During our VITA on Tour visit in Oslo, we had the chance to meet Jeanne-Sophie Neoyookaï, a talented stained glass artist that told us about this fascinating and uncommon art, and about the VITA Silvia lamp she painted and decorated in Norway for our project “Artists for a good cause”.
How did you become interested in glass as a “canvas” for your artwork?
I have always liked art crafts and, at one point, I realized that this is what I would like to do. I tried to work with fabric, but I didn’t like it that much. I tried ceramic, painting, drawing, but this wasn’t quite what I was looking for. Then I found a perfect glass school in France, and I went there. As soon as started working with glass, I knew that was what I wanted to work with. It’s a material that is both hard and easy to break. It’s an interesting process, and a “play” with light and paint – it just “talked” to me. Since then, I’ve been working only with glass.
Is stained glass art still a niche or is it becoming more popular?
There is a rather big movement towards people doing it as a hobby, and eventually some of them will bring it to the next level. The glass society is growing. There have been periods, some decades ago, when the activity was lower, but it got much better in the last years. There are a lot of glass centres in almost every country. It is a movement, but it’s a small world, a community by itself.
You like to experiment with mixed media, new glass techniques and to combine other materials as well. Can you tell us about your stained glass-making process?
It’s one of my specialties to use mixed media with glass. I use, for example, fabric between two glass layers. I’ve been also trying to put more 3D elements on top, to bring more depth and an organic feeling to the whole piece.
Are you currently having any exhibition?
Not at the moment. I had two exhibition this summer – one with another artist who is working with print and graphic. We had two very different visual styles that were fitting together, so it was really interesting to see the differences in materials. I had another exhibition together with the Gay Pride.
Can you tell us the story behind the artwork you made on the VITA Silvia lamp? What inspired you when decorating it?
Most of the people would think about it as being odd and fun. I just tried to think more of the object itself. I thought to put some kind of gradient and a piece of glass hanging – it felt natural.
For me it’s important to experiment new things with glass, all the time, and to try to spice it up all the time. In Norway, almost no one is doing stained glass anymore. It’s actually the number one dying craft in Norway, so I feel that I have to keep it alive and spice it up.
What you said about the glass as a material that you can shape but also break – I can see why this can “talk” to you.
Yes, it does. Sometimes you can work on a project and something that wasn’t in the plan could happen. Then you have to improvise and that’s when the things become interesting. I usually start with a basic design and then, when I am working, I allow to change it on the way.

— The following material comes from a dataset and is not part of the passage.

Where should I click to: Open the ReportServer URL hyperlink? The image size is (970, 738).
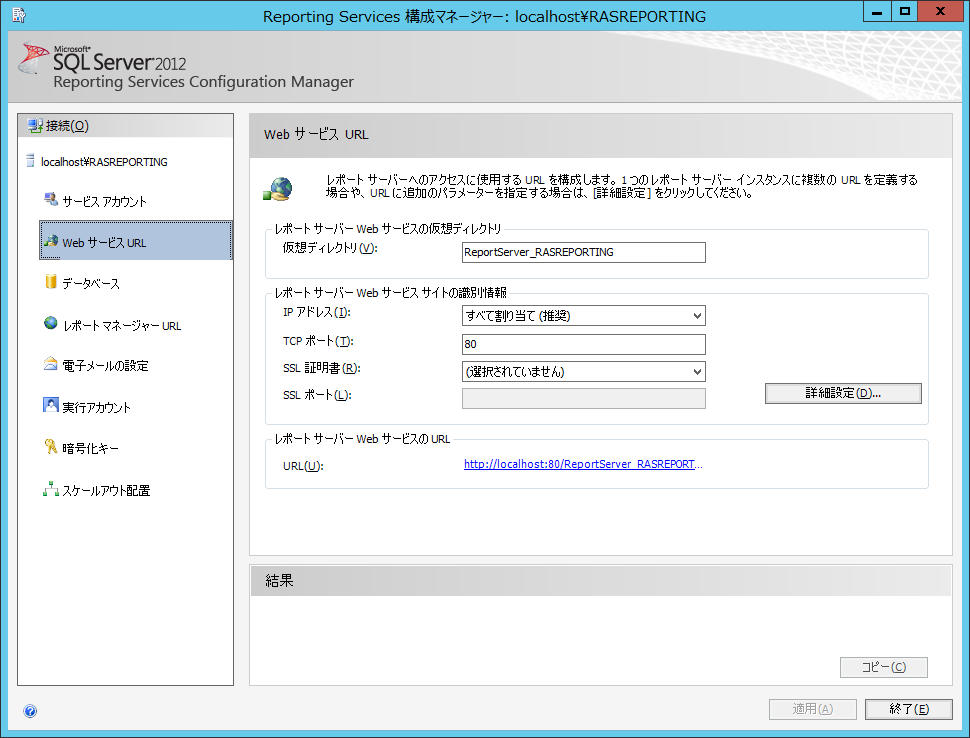583,465
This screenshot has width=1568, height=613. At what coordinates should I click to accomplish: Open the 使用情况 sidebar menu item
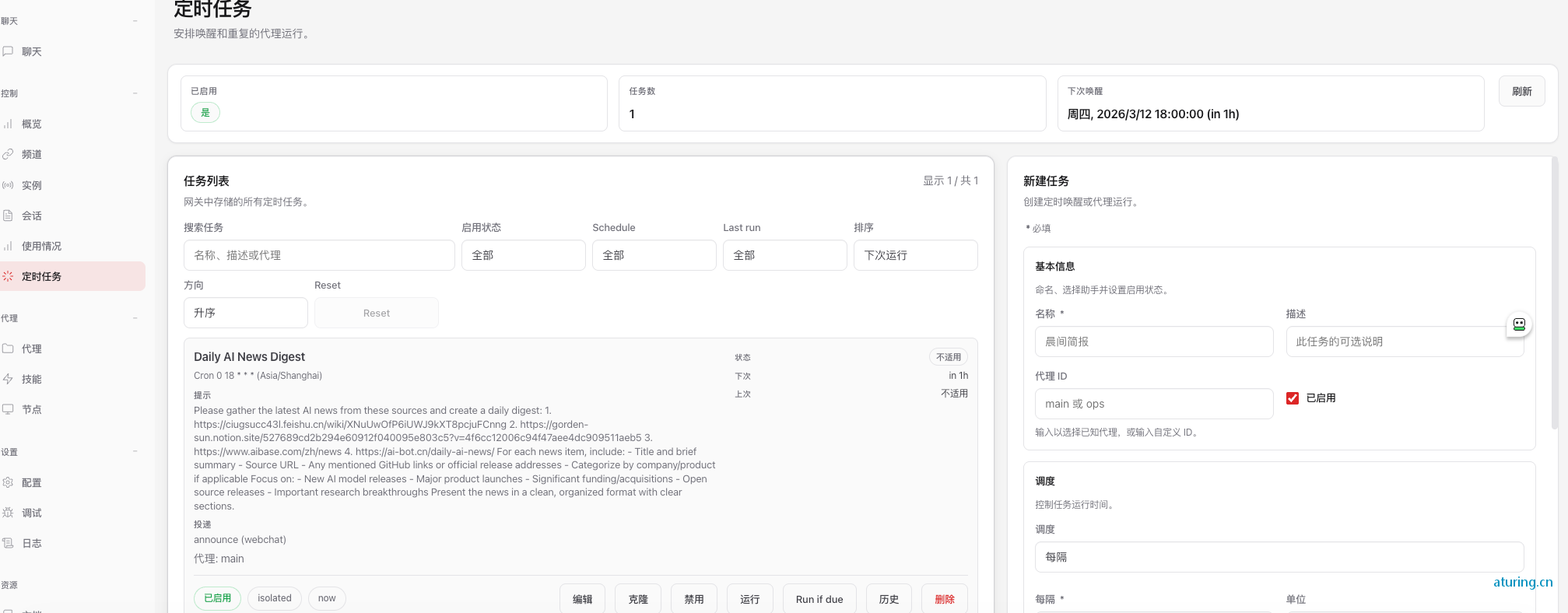point(41,246)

Sometimes I change a colour or maybe I use a different glass. In the end, I think it becomes natural to allow some space for… happenings.
Do you sometimes do two art pieces in case something happens with one of them?I could, but that’s the boring part. I hate to do one thing twice, unless there is a real purpose. Sometimes I do this symmetrical work – like one of each, but they are the opposite of the symmetry and they maybe have different colours. I do it sometimes, but not always. I usually don’t enjoy to do one piece twice because that is all about – to bring a new piece.